_Requirements:_
Output every one of the following rows exactly as they appear, omitting the pictures.
+++
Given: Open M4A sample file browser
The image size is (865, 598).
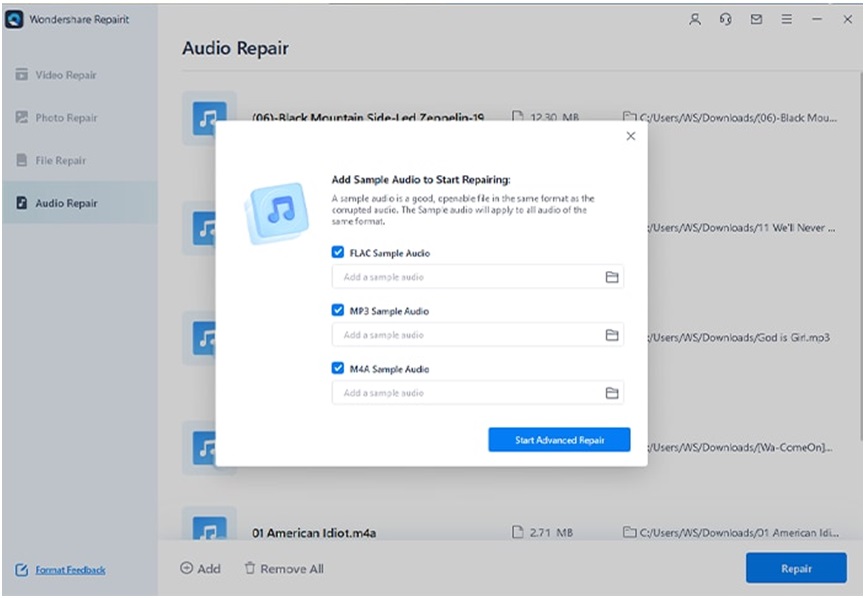Looking at the screenshot, I should (614, 392).
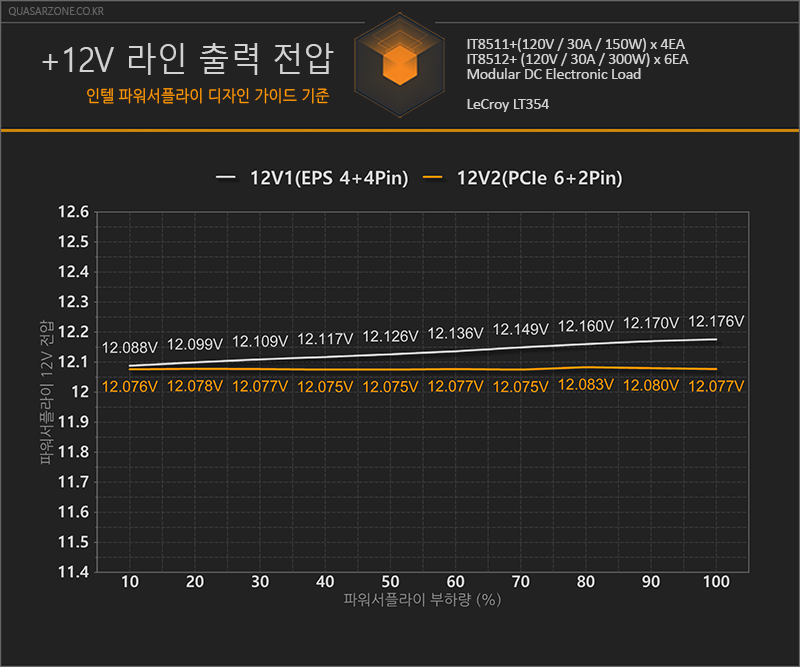Click the x-axis title '파워서플라이 부하량 (%)'
The width and height of the screenshot is (800, 667).
click(422, 600)
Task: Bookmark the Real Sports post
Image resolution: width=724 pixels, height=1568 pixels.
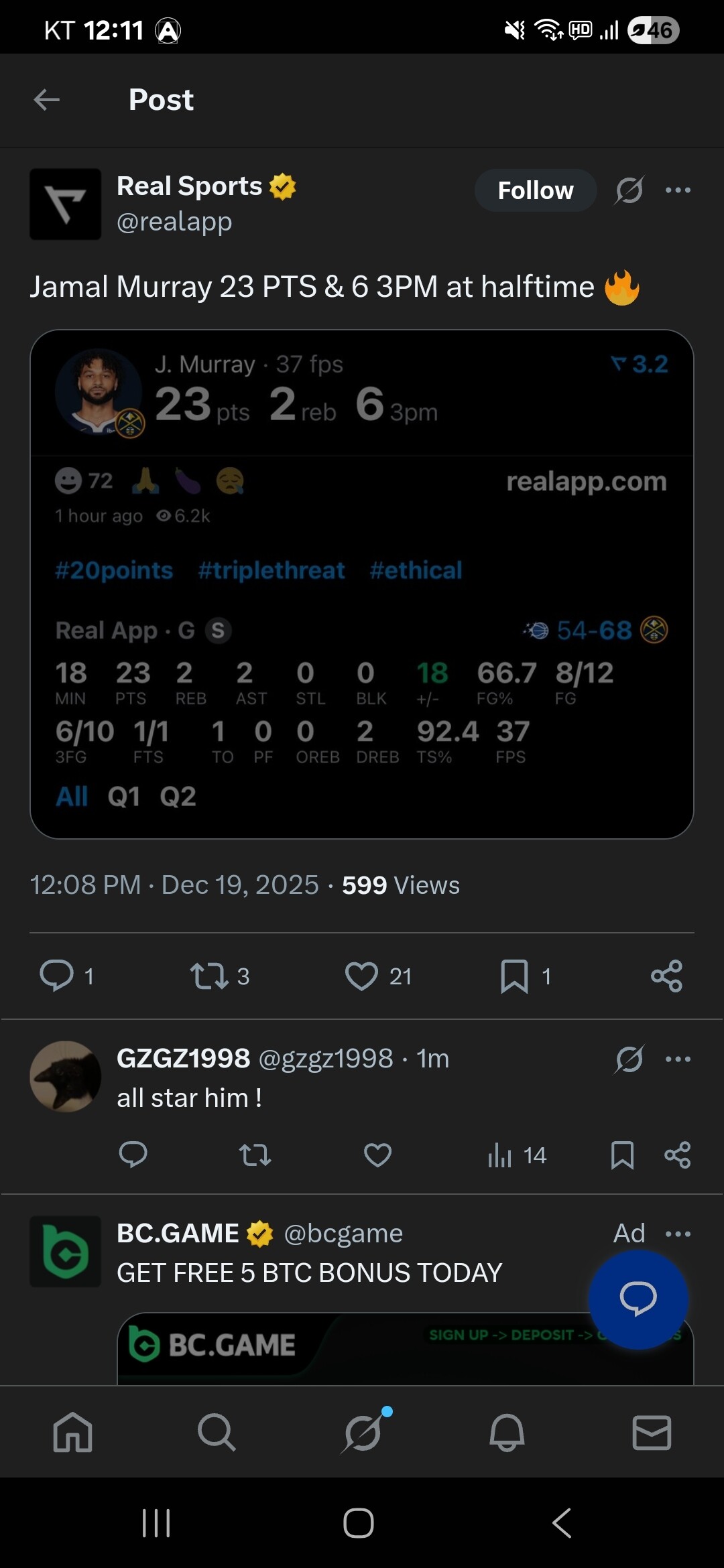Action: click(x=514, y=976)
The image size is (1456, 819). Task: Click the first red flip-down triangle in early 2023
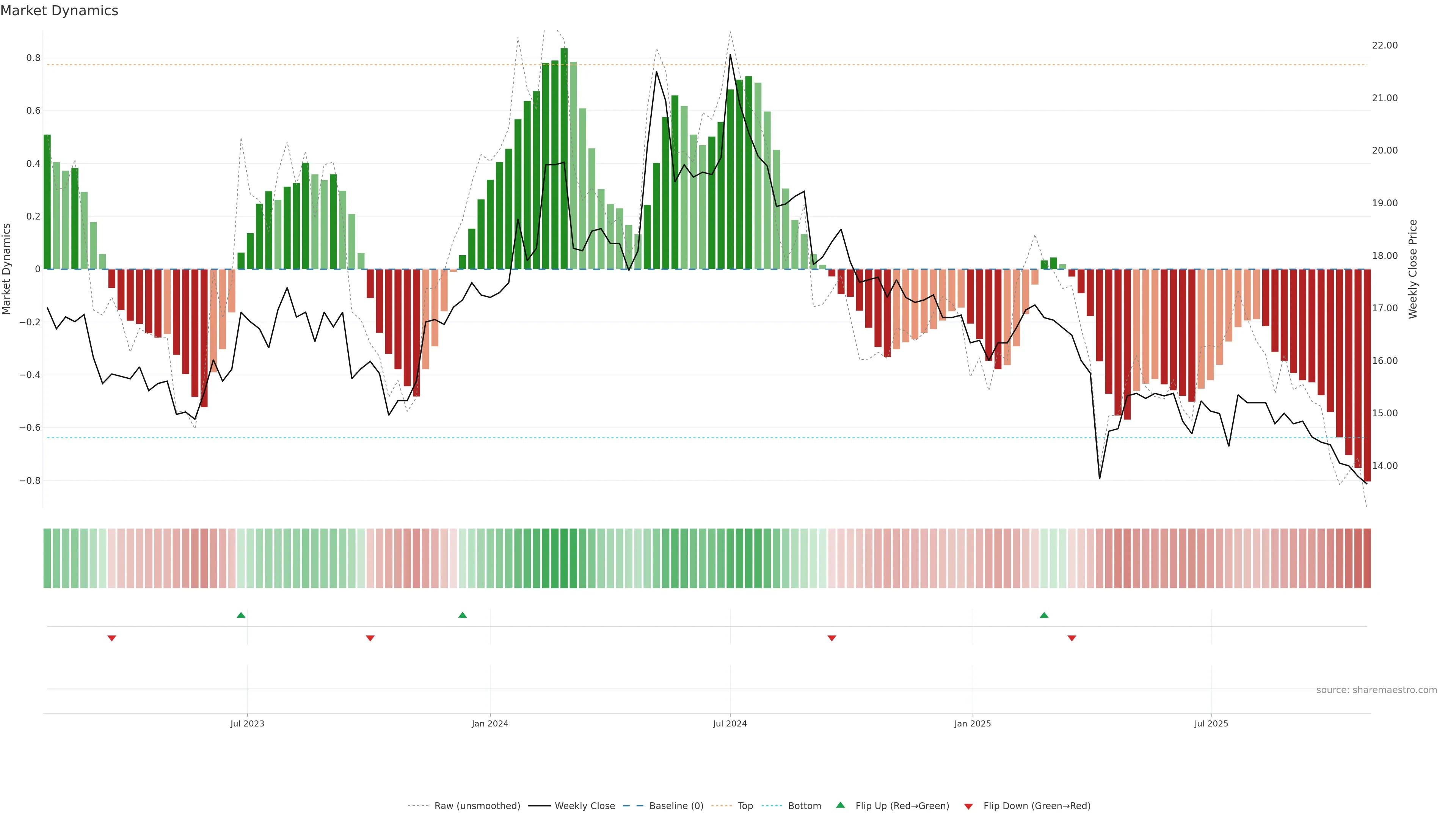(112, 638)
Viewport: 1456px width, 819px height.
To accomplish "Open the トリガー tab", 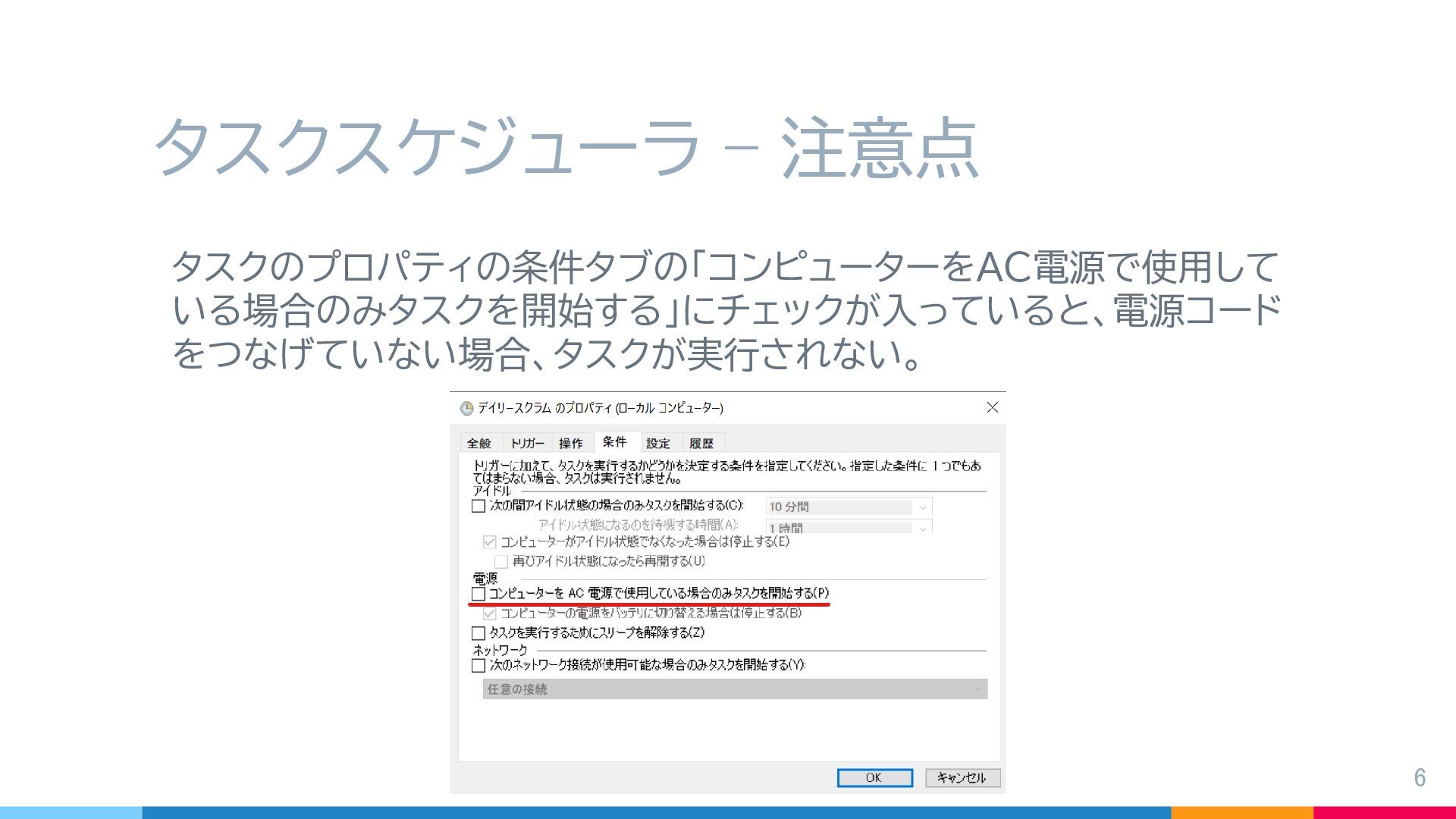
+++
_Correct output:_
Given: Open M4A sample file browser
The image size is (865, 598).
Looking at the screenshot, I should (614, 392).
Click the x-axis title '파워서플라이 부하량 (%)'
The width and height of the screenshot is (800, 667).
click(422, 600)
Task: Bookmark the Real Sports post
Image resolution: width=724 pixels, height=1568 pixels.
Action: click(x=514, y=976)
The image size is (1456, 819). Task: Click the first red flip-down triangle in early 2023
(112, 638)
Viewport: 1456px width, 819px height.
To accomplish "Open the トリガー tab", 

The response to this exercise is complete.